In a commentary "Belsat" blogger Dmitri Kozlov shared his first impressions after his release.
- What helped me to survive? Faith in the first place, people's support and, let's say, inner conviction. That is, when you know you are right, you have a clear conscience. Well, you feel lighter. That is, some people, I've seen, who were in jail, serving time for a crime specifically, they have shorter sentences. So everything is better there, but when everything is bad inside, nothing helps.
- Remind me what you were imprisoned for. I was given twenty days for participating in the action "Stop Cockroach" on May 31, 2020 on Komarovka. After I had served almost the entire term, I was re-arrested under Article 342 for allegedly organizing the event in Hrodna, for which Tihanouski was imprisoned. That is, this provocation was obvious. I had never been to Hrodna in my life, but they said: "You don't need to. You could do it remotely and that's all.
- Tell us about the support for political prisoners behind bars, which was in the 20th and 21st years.
- Many people supported. If you take 2021, a lot of people from the will were supportive before all the screws were tightened. I didn't lack for anything. There were letters until it was all stopped. But gradually it got worse, the regime really didn't like people being supported. They wanted to create as harsh conditions as possible. Torture in the sense in which some people imply that there was a lamp pointed in the face, beaten with sticks - there is no such thing now. It's more subtle, they try to break you morally. They force you to give up your beliefs. That is, they create such conditions that you come to them and say: "I repent of everything, I admit anything, you're right, I'm guilty and it doesn't matter what and when."
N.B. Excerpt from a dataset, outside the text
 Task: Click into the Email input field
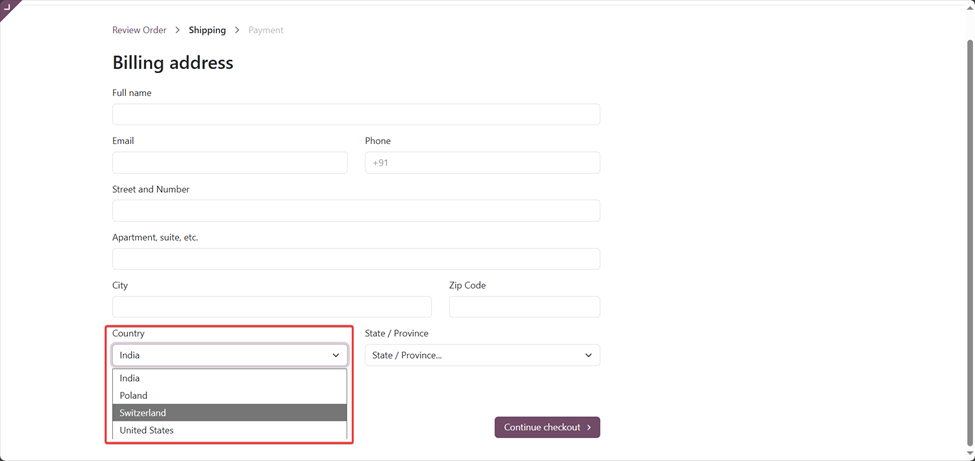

- Did you receive information that political prisoners are asked to write petitions for pardon to Lukashenka?"
- I was sent once in July 2021 a paper from Yuri Voskresenski. I replied to Voskresensky, but not about a pardon. I asked: what kind of organization are you, what authority do you have? What right do you have? You write about some kind of amnesty, at the same time you offer to write a pardon - these are different laws. Just give an answer, Who are you, what do you represent? Naturally, there was no answer, and my letter went nowhere.
In 2024 I was summoned from the CCP by some people from the prosecutor's office. They asked me questions about whether I still considered myself a political prisoner, whether I had changed my views on the 2020 election, whether I had changed my beliefs. If I said I had changed my beliefs, they would most likely offer me some way to prove it, record a video interview in their favor, and write a pardon. I said no and that was it. And after that I "went to the 411".
- If there was an opportunity, would you have stayed in Belarus?
- Yes, first of all. Well, not that I would stay. I would stop by home at the very least and get my stuff. Nobody asked me anything. They put us on a bus, said they would explain everything, tell us everything, but in the end they just deported us from our own country as illegal migrants. I have my passport. I mean, I was not thrown out without a passport. But they say we can't go back. It's dangerous.
On September 11, 52 political prisoners were suddenly released in Belarus and deported to Lithuania. One of them - Nikolai Statkevich - resisted exile and remained in Belarus. The release became possible as a result of Belarusian-American negotiations.